Abstract

In order to access remote reserve areas, some U.S. coal mines have to maintain aged underground entries for a great distance. However, high humidity, warm temperature, and time dependent deterioration can cause progressive roof deterioration and unexpected roof falls, and pose a great challenge to ground control engineers. With an active belt structure in place and limited space, re-bolting becomes very costly, less effective, and, sometimes, impractical and unfeasible. To gain long-term entry stability and serviceability, operators typically rehabilitate the aged belt entries by installing standing steel set supports. In the last several years, Keystone Mining Services, LLC, (KMS) has assisted many coal mines with their belt entry rehabilitation projects, evaluated the ground condition of various aged belt entries, and designed different standing steel set support systems.

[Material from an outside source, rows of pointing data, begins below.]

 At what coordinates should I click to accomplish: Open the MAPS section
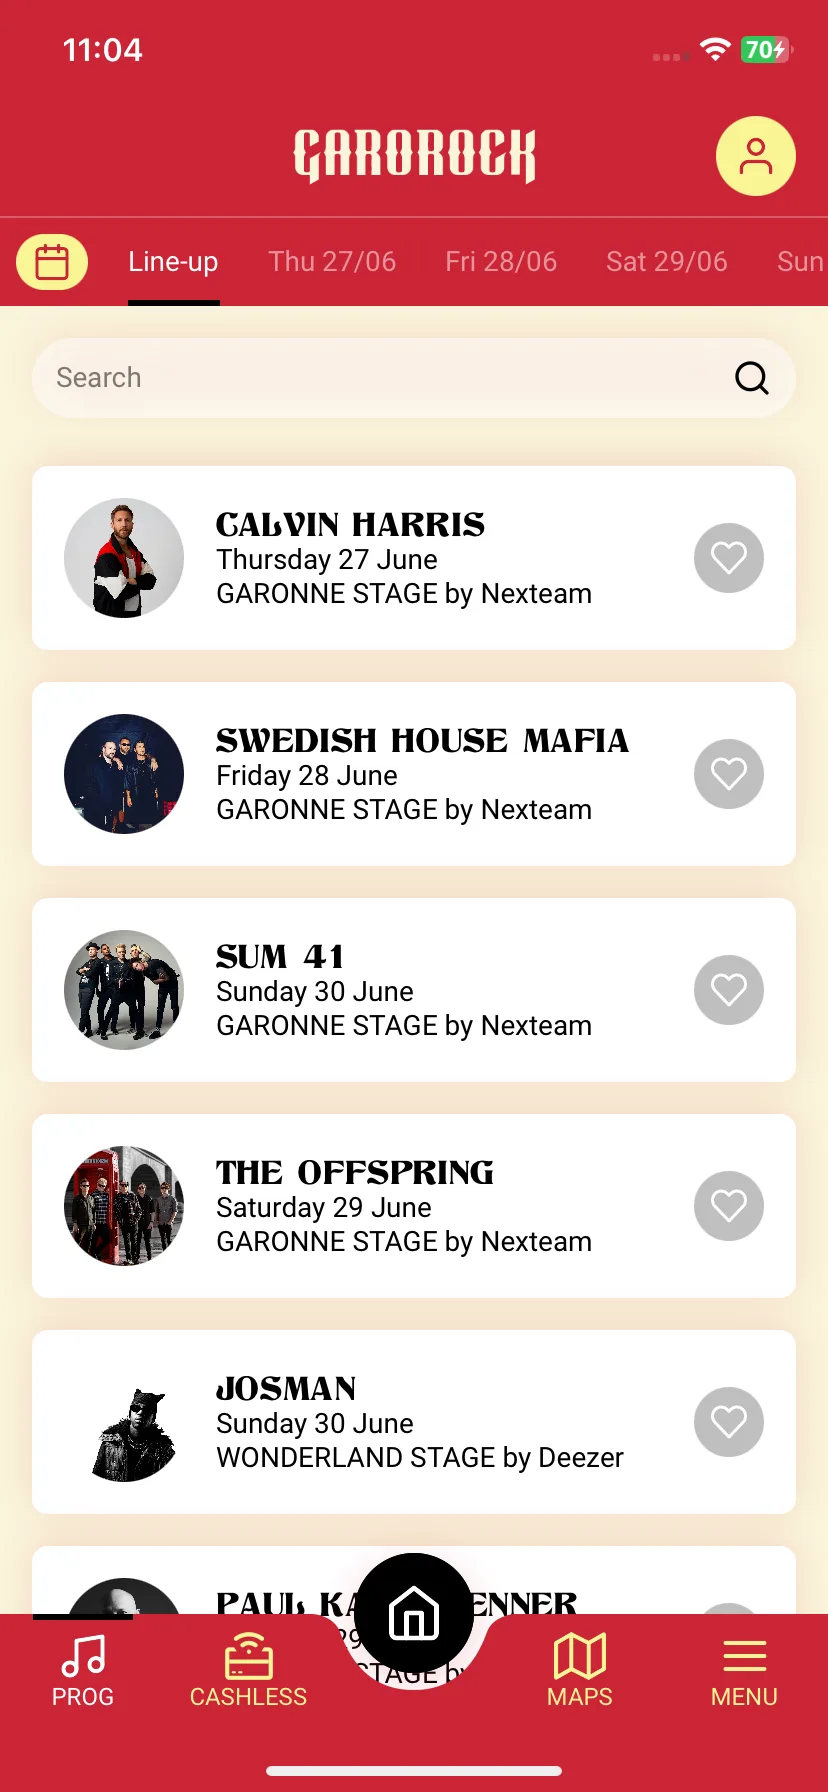coord(580,1670)
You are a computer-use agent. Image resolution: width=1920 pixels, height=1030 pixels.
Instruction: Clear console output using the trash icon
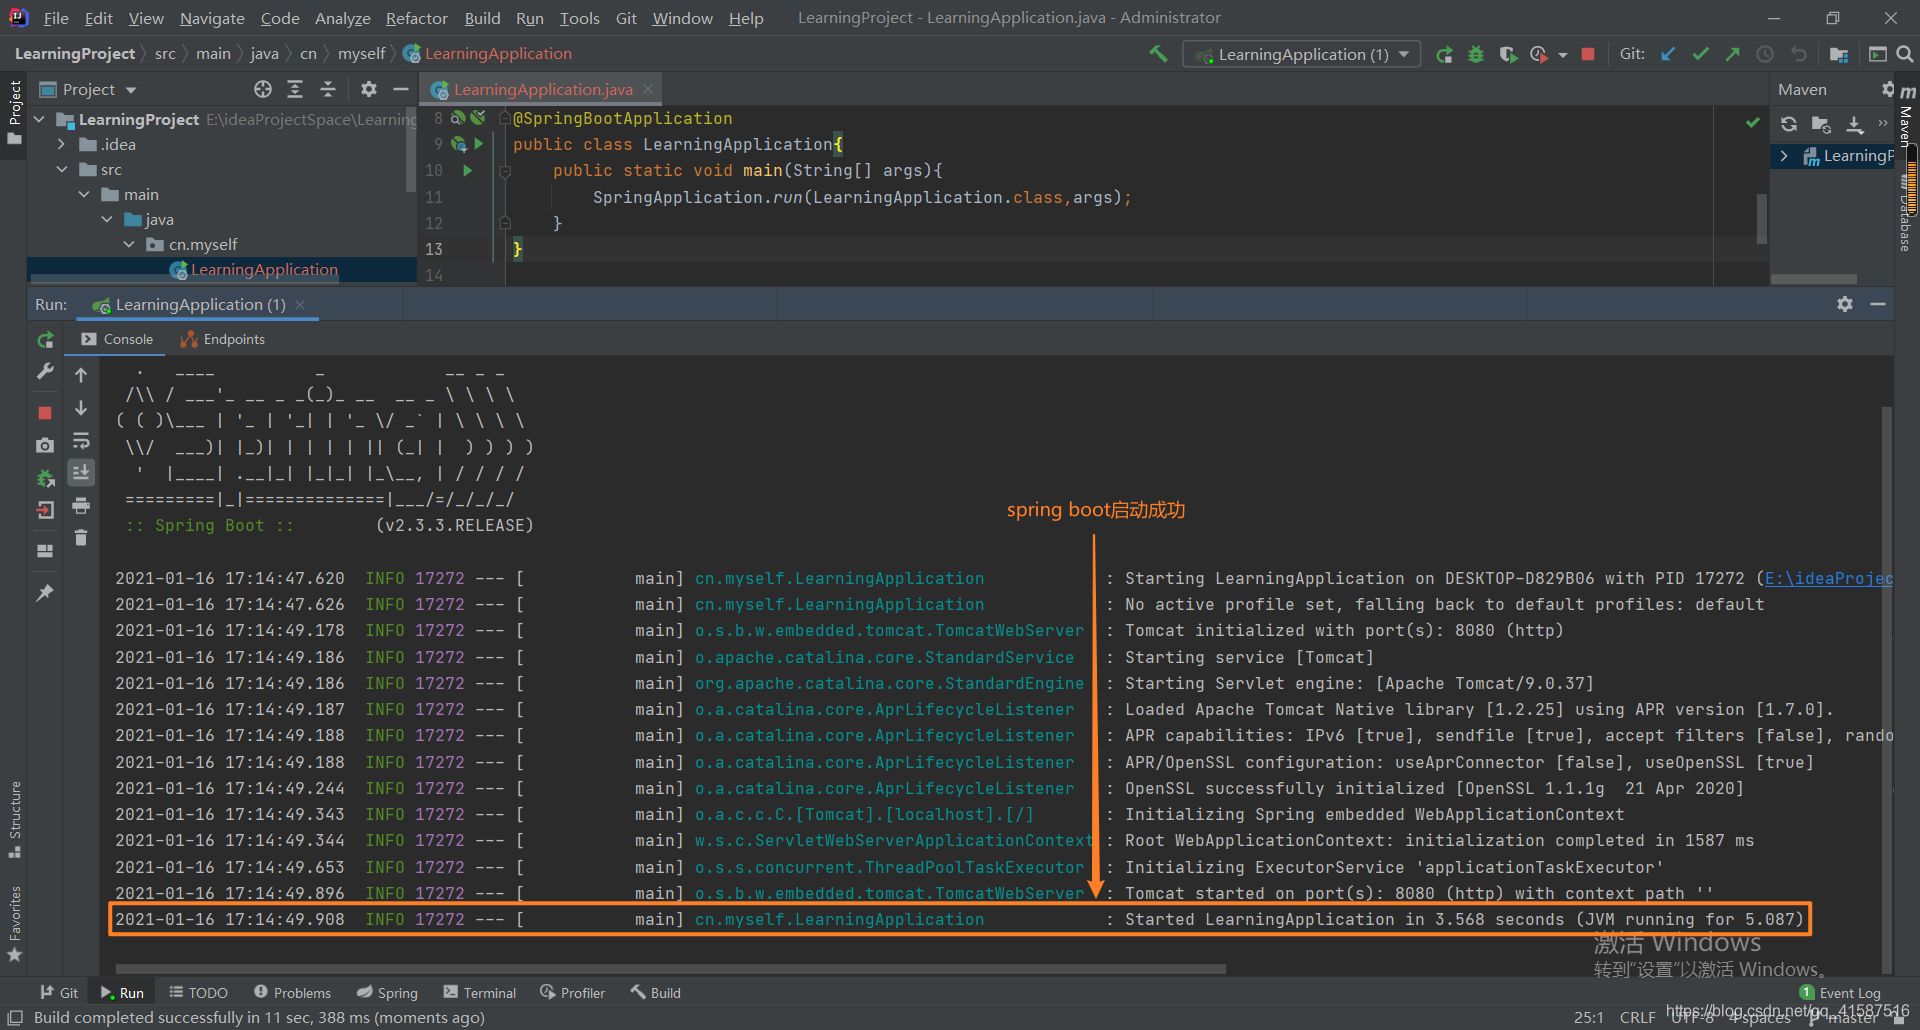click(80, 538)
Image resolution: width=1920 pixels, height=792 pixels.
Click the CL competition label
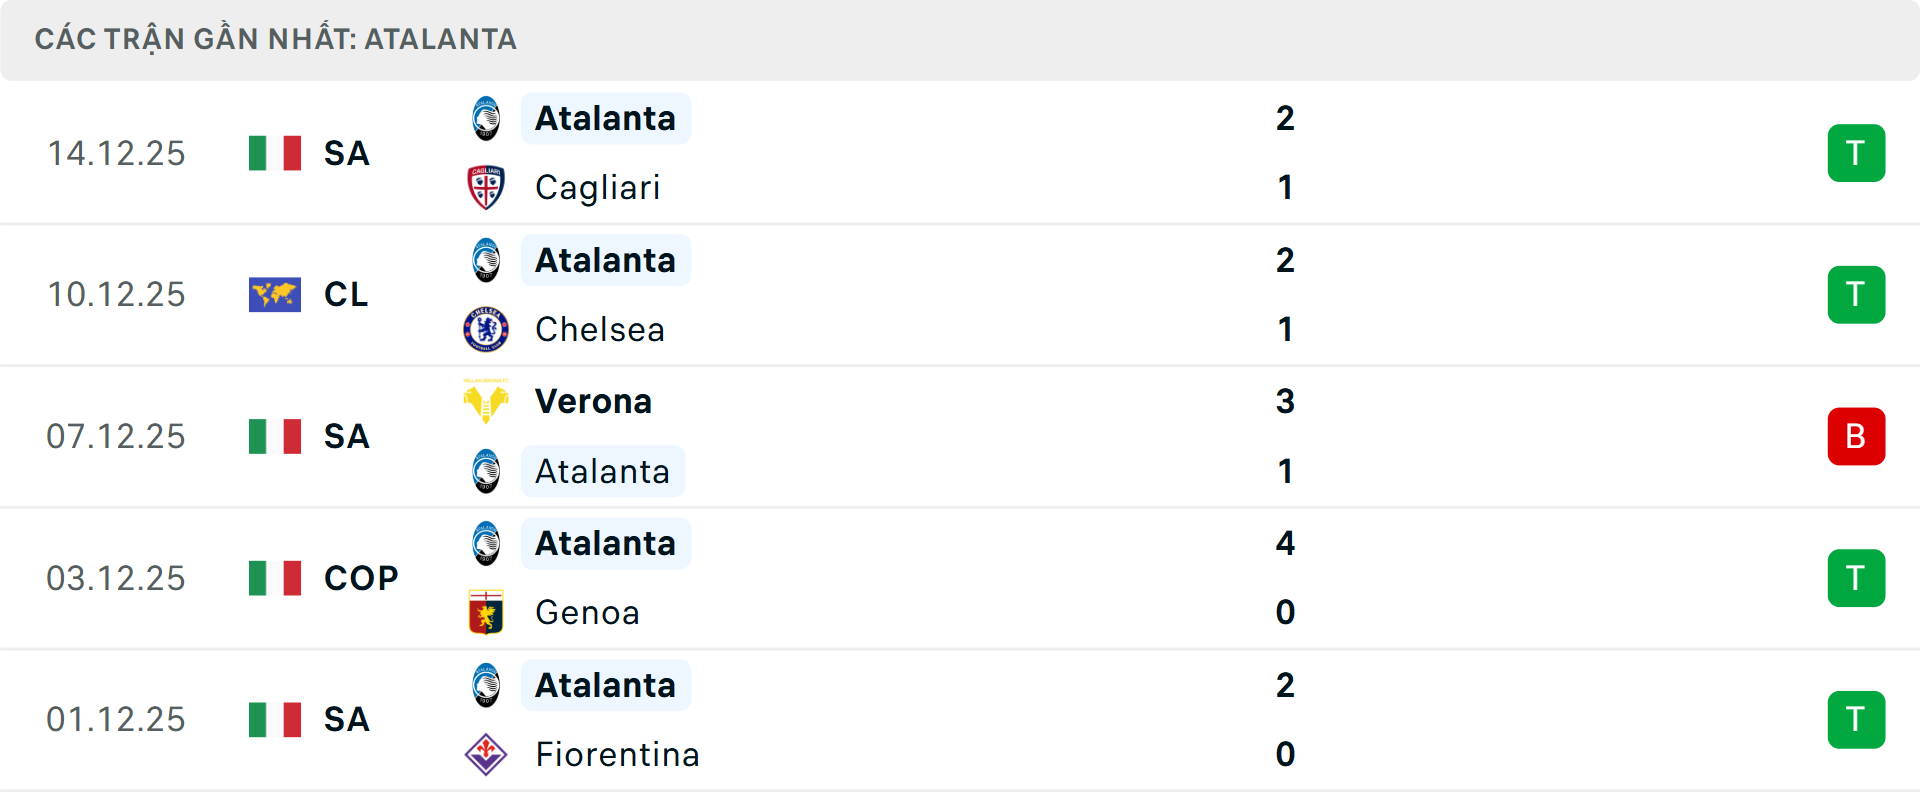coord(346,295)
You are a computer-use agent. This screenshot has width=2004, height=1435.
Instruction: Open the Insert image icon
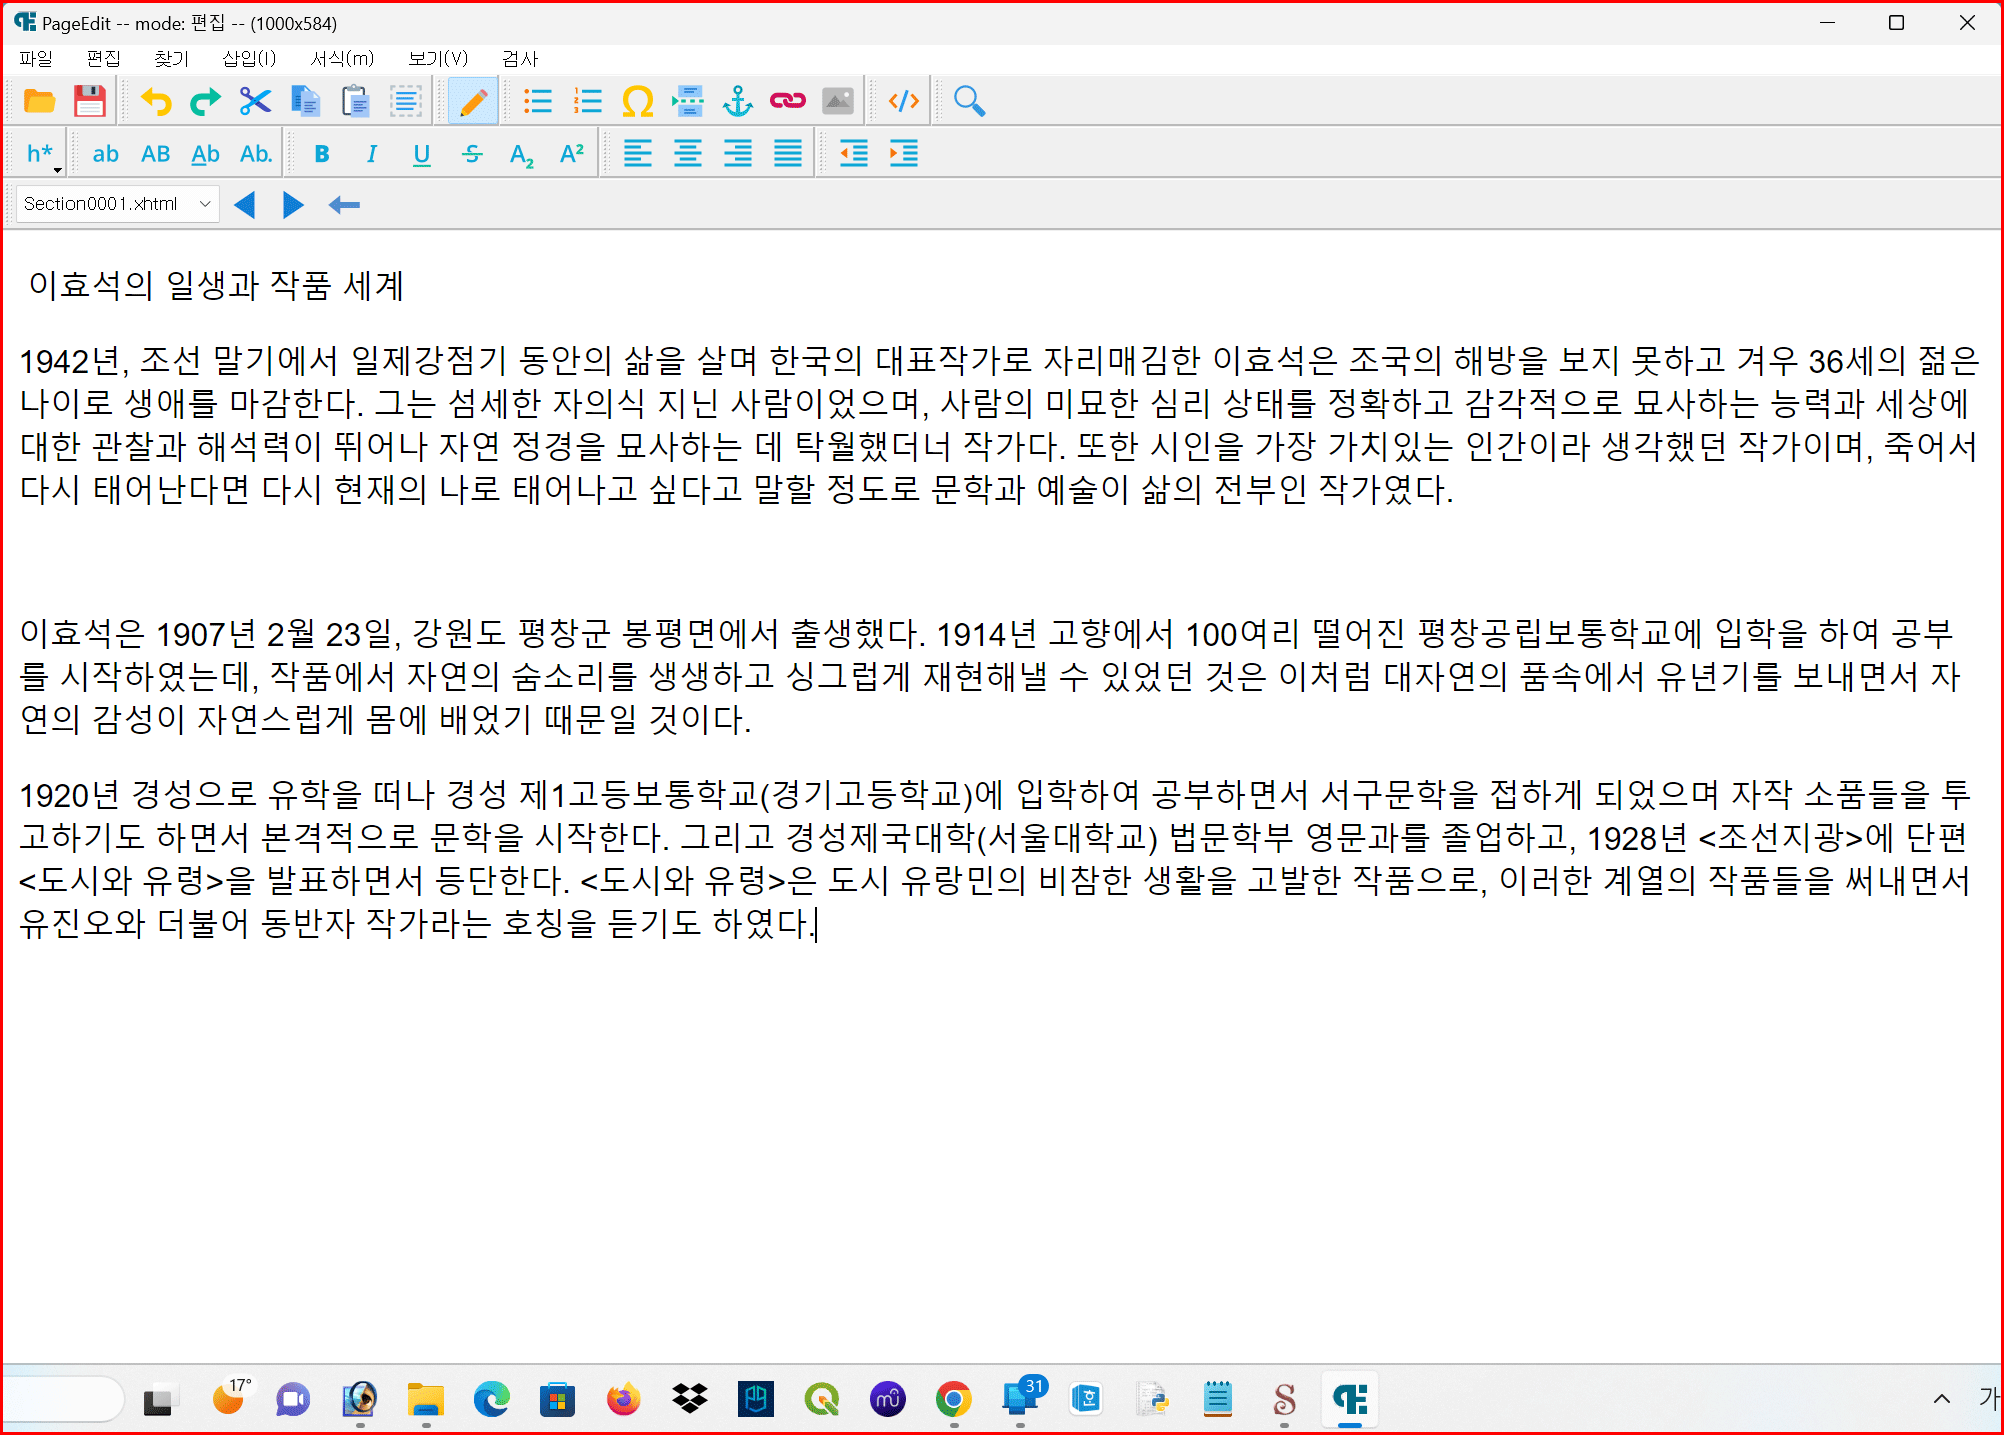pos(837,101)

This paper presents a case study of a large-scale roof fall that occurred at an aged belt entry in a mine located in an eastern coalfield, analyzes root causes of excessive deformation of square sets that were installed in an adjacent entry, evaluates the adequacy of an existing rehabilitation square set, and develops remedial recommendations for future rehabilitation practice. Based on the case study, the paper outlines design guidelines for rehabilitation steel sets that include field evaluation, engineering considerations, design assumptions, steel structural analysis, and field installation quality control.